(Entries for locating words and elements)
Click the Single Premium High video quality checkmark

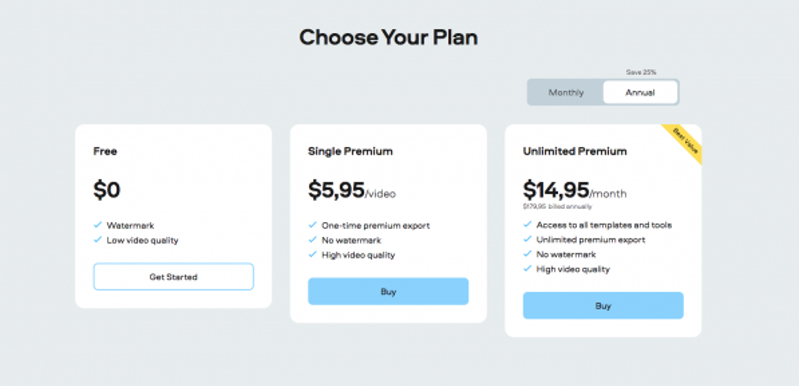[x=313, y=255]
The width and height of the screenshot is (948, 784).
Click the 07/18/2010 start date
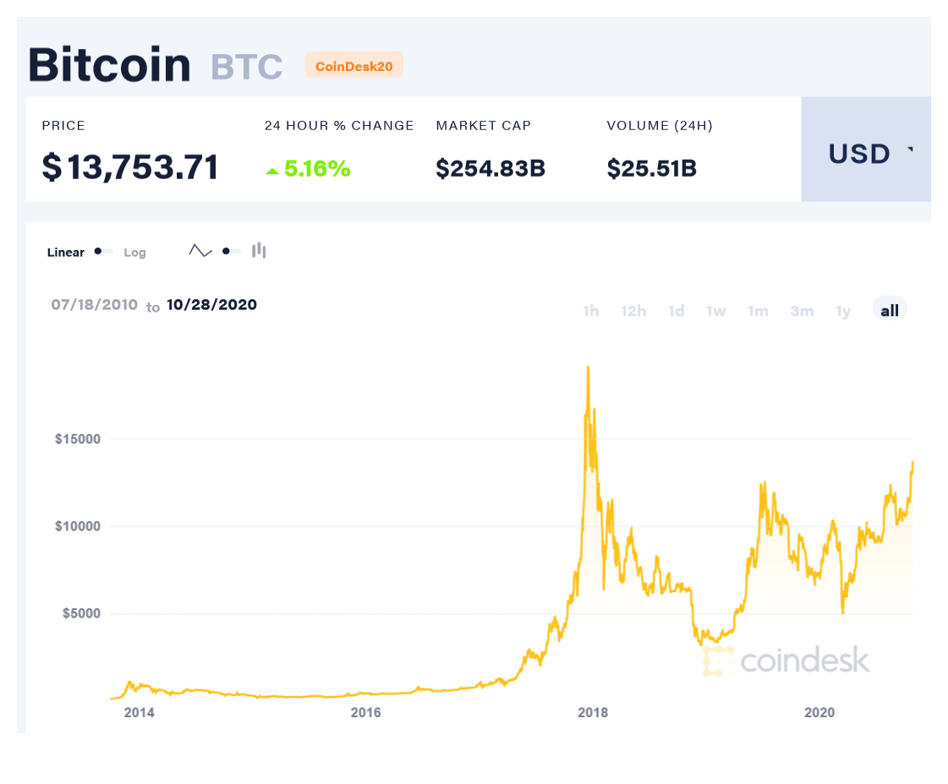point(94,305)

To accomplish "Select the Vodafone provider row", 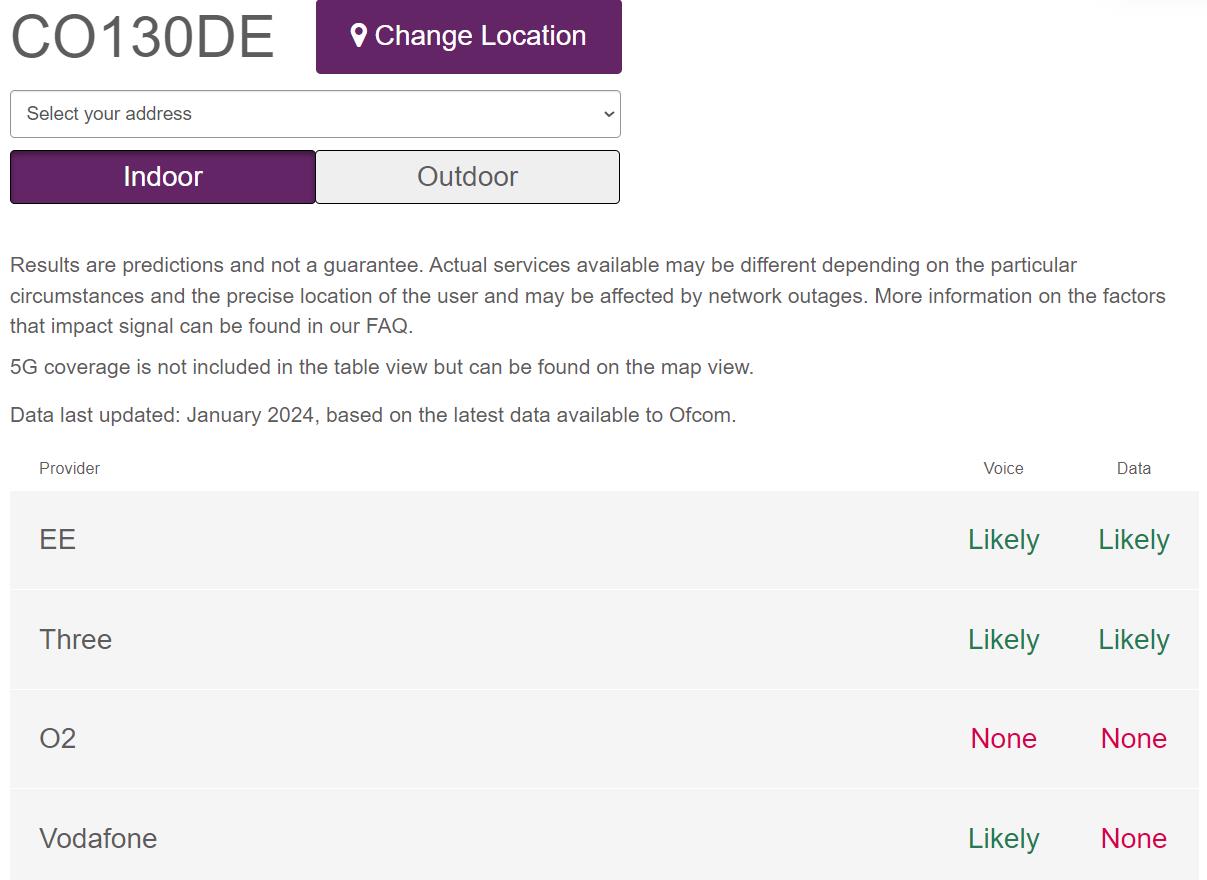I will [x=604, y=838].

__WHAT TO WORK ON__:
Collect every line in the entries above that contains the string "Click", matching case exactly.

__RESULT FOR THIS EXERCISE__:
Click the Single Premium High video quality checkmark
Click the 07/18/2010 start date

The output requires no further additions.